5. Session II- Using the AHRQ Provider Level Indicators as a Catalyst for Quality
   Improvement

   Carol Munsch, Covenant Healthcare

   The Convenant Healthcare organization uses the Patient Safety Indicators. The
   Prevention Indicators have been used to manage diabetes in the patient and employee
   population. They also have resulted in the opening new comprehensive diabetes centers.
   The organization has also learned from the use of the Prevention Indicators that some
   indicators still need more validation; coding problems are always a minor annoyance;
   avoid the tendency to react to measures in isolation; and watch for small samples, knee
   jerk reactions.

   Joanne Cuny, University Health System Consortium

   Ms.

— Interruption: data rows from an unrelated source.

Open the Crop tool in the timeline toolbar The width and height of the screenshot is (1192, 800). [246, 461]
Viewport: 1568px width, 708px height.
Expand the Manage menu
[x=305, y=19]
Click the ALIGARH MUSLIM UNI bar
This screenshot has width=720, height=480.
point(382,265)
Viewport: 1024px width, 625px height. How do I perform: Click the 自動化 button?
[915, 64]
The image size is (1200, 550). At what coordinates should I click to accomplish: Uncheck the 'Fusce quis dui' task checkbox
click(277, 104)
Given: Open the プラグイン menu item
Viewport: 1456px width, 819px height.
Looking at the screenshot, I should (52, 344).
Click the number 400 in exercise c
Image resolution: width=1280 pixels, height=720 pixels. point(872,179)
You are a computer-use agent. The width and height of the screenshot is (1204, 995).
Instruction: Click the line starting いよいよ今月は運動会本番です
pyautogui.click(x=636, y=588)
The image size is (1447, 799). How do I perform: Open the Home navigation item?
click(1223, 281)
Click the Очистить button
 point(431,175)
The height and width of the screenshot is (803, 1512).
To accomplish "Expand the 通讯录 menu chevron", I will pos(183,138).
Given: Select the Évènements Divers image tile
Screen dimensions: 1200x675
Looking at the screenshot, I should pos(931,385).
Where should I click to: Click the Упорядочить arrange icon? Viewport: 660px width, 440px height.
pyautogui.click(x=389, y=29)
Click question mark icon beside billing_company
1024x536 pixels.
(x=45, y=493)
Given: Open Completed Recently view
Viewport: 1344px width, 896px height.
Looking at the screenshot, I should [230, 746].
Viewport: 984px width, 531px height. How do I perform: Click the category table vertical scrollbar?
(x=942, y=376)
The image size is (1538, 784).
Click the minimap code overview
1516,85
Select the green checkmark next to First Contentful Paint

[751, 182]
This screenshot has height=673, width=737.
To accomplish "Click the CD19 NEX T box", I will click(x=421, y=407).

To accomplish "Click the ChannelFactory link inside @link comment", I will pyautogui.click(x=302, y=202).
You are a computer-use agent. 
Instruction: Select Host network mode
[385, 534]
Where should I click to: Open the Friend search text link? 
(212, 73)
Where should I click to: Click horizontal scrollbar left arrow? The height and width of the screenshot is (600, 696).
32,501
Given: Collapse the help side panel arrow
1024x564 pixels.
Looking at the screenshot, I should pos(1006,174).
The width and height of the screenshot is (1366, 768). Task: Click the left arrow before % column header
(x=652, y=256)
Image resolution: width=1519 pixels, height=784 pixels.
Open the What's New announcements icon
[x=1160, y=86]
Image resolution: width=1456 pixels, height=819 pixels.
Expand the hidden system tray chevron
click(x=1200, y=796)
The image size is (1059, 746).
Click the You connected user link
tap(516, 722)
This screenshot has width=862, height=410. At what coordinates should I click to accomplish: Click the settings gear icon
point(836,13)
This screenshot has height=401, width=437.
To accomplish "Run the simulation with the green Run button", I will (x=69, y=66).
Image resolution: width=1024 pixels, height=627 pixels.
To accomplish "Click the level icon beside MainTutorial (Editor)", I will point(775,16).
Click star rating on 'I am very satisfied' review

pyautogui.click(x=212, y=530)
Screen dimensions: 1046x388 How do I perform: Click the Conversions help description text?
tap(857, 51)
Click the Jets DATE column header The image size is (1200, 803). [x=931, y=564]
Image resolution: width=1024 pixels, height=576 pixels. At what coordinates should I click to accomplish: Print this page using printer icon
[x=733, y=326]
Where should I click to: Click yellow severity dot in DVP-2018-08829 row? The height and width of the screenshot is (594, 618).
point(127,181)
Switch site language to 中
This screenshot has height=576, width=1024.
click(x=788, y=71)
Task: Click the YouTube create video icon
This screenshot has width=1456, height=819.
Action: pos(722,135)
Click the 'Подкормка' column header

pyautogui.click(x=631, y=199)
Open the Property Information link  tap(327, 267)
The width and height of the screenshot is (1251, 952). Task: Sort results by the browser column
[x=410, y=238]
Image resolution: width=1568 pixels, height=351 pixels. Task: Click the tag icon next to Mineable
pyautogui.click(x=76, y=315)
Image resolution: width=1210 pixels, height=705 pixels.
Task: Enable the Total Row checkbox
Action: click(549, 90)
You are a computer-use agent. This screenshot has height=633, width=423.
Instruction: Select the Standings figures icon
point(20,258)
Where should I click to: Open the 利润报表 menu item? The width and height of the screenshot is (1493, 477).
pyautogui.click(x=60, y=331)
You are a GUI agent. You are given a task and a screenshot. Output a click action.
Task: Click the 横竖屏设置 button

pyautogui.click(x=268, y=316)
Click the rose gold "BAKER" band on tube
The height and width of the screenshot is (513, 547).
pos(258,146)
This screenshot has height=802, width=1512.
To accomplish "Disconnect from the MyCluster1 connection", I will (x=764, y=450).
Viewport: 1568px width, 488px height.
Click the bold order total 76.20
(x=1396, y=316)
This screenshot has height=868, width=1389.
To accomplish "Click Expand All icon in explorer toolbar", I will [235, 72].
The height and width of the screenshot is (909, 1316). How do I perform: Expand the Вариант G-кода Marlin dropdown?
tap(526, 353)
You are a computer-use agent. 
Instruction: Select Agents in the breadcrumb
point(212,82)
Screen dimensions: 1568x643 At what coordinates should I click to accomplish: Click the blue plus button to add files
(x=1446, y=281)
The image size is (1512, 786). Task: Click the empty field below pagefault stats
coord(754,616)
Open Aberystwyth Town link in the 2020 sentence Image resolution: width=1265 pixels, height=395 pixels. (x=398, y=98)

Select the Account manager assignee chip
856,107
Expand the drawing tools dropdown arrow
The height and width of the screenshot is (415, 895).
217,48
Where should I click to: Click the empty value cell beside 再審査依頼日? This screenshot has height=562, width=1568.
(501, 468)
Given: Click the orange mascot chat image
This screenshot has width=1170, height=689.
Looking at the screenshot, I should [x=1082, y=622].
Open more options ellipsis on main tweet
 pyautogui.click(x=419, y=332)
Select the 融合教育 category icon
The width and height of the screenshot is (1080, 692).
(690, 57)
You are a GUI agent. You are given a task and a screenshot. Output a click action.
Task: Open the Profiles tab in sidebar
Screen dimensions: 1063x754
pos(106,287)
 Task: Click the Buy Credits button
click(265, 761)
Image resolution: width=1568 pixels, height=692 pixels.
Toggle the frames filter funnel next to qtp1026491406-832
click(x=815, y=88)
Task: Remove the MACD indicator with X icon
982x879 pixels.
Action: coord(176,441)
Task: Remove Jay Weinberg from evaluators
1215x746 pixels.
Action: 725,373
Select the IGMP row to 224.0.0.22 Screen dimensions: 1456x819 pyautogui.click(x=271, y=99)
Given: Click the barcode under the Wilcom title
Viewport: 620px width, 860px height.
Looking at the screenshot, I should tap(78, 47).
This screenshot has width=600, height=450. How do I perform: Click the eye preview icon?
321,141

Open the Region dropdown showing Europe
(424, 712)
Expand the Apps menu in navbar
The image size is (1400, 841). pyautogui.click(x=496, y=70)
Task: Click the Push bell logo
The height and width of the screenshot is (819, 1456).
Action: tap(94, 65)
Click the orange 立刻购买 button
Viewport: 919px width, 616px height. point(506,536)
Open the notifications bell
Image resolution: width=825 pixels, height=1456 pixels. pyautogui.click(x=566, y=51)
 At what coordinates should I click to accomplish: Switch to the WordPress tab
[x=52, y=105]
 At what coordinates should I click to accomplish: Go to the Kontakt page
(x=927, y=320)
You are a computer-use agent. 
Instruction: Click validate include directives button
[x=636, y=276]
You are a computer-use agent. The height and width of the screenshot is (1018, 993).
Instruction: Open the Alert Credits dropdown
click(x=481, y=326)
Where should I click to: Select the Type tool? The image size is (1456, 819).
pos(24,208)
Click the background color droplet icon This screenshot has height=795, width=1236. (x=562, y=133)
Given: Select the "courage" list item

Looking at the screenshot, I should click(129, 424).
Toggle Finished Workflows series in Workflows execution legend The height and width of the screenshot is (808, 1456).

Cuny discussed the best practices to make a difference in preventing avoidable
   deaths with rapid rescue teams. This relates to the Failure to Rescue quality measure.
   They were able to devise a best practice plan that involved a chain of command from
   noticing early warning signs, assessing the situation, rapid communication up chain
   of command; and the rapid response of the team to address the situation.

6. Session III- Implications of ICD-9-CM Coding Rules for Measuring QIs

   Patrick Romano, UC Davis

   Patrick Romano explained that in many cases the physician might misuse coding which
   makes it appear that something happened that did not. He stated that the coders in many
   cases are not the problem. He also discussed the many ways in which coding may
   present a problem. One such problem may be that in some events multiple codes should
   be used to specify the event. He also warned of overcoding that may present a problem.
   Mr. Romano discussion was very good and explained how if a record is coded wrong that
   it may skew that data in which we report using the AHRQ measures.